> [Text shown]:
════
Researchers from WHU Otto Beisheim School of Management and the WZB Berlin Social Science Center analyzed these assumptions in an experiment that ran over multiple years, eventually determining that both randomly selected and self-selected teams each bring with them their own advantages. Their results are published in the journal Experimental Economics.

It's in our nature to prefer working with colleagues who share our sensibilities. Yet, within homogenous teams, there is often a pressure to follow majority opinion in order to maintain harmony and to avoid appearing as a disrupter or a "spoke in the wheels."

This can result in more suitable problem-solving approaches going unconsidered, which, in turn, leads the team to make suboptimal decisions.

Many companies follow the trend of employing agile working methods to render their internal processes more flexible.

This includes allowing employees to determine the colleagues with whom they would like to collaborate on any given task. This process is known as "self-selection" and is intended to ensure that employees more strongly identify with the team, leading to increased productivity and better end results.

Composing diverse teams is in direct conflict with the human tendency to surround oneself with people that have interests, personality traits, and abilities similar to their own. As the old saying goes, "birds of a feather flock together," a concept that social psychology calls "homophily."

On the one hand, members of self-selected teams better identify with their tasks and the group as a whole; on the other hand, they lose sight of diversity and often overemphasize their homogeneity.

In this experiment, participants had to work in pairs for two months, completing different tasks throughout. Half of the participants were allowed to choose the person with whom they wanted to work, i.e., through self-selection. The other half were assigned their partners at random. Reflecting our homophilic nature as humans, the self-selected teams often comprised members of the same sex and with similar cognitive abilities (whether weak or strong); their counterpart teams were more varied in both regards.

Depending on how the teams were assembled, and on the task at hand, there were clear differences in the results of their work. In the experiment, each duo had to complete two different tasks: submit a written worksheet and film a short video presentation. While the randomly composed teams produced better results for the written task, the self-selected teams soared when it came to the video task.

It was revealed that, on average, self-selected teams perform better in tasks that require a high level of coordination and a strong sense of teamwork. For an assignment such as the video task, for example, homogeneity works to a team's benefit, as the two members understand each other with ease and are quicker to agree with each other. By comparison, randomly assigned teams produced stronger results for tasks that required little coordination or teamwork and for which the individual abilities of the partners were of more importance.

When such is the case, the randomness of their team composition most often ensures that there is at least one highly capable person on board. The same cannot always be said of self-selected teams, as it is just as likely that two weaker participants of comparable cognitive ability could find each other the way two stronger ones could.
════
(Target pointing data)

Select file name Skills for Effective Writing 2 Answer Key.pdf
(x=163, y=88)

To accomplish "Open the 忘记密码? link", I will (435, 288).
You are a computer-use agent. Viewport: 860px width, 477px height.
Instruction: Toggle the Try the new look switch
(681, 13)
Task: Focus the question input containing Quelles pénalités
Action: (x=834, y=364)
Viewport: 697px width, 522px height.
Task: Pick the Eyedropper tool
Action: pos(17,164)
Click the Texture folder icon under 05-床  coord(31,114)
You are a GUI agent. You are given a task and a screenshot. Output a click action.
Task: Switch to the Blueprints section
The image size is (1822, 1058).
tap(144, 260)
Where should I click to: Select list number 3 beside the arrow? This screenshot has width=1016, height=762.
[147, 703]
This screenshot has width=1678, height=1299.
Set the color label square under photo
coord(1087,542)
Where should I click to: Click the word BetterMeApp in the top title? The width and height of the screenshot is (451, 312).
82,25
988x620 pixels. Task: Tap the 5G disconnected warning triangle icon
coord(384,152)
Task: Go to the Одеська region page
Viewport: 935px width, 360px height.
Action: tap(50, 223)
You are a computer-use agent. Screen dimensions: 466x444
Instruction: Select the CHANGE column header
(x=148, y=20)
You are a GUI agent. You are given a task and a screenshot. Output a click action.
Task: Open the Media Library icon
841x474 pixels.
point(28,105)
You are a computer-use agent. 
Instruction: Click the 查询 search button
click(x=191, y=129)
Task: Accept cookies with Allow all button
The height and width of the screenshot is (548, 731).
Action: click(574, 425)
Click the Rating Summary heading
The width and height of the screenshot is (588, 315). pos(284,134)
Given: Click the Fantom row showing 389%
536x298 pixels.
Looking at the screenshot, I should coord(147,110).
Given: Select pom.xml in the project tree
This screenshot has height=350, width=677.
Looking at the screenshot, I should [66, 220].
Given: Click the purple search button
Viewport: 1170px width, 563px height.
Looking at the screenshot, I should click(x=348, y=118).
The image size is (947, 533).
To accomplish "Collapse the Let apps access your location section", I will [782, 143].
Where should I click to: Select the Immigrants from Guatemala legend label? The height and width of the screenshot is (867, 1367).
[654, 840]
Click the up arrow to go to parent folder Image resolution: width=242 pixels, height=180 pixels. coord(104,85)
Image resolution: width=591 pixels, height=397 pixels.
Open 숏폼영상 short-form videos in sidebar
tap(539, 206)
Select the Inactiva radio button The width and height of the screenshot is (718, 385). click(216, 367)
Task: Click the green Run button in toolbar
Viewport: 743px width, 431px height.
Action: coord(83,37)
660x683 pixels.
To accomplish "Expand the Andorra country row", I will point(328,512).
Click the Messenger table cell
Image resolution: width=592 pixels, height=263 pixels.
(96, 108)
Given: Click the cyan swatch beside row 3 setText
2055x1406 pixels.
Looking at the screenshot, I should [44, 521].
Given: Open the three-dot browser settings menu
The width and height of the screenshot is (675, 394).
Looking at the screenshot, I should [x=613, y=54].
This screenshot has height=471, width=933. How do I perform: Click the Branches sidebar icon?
════
> [Things to do]:
1. In the text on team selection, which of the two tasks did the randomly composed teams do better on?
2. From the records, copy word for word the lines starting at the one that contains "The image size is (947, 533)." and ending after the one that contains "Select the Inactiva".

> [Answers provided]:
1. The written worksheet.

2.
The image size is (947, 533).
To accomplish "Collapse the Let apps access your location section", I will [782, 143].
Where should I click to: Select the Immigrants from Guatemala legend label? The height and width of the screenshot is (867, 1367).
[654, 840]
Click the up arrow to go to parent folder Image resolution: width=242 pixels, height=180 pixels. coord(104,85)
Image resolution: width=591 pixels, height=397 pixels.
Open 숏폼영상 short-form videos in sidebar
tap(539, 206)
Select the Inactiva radio button The width and height of the screenshot is (718, 385). click(216, 367)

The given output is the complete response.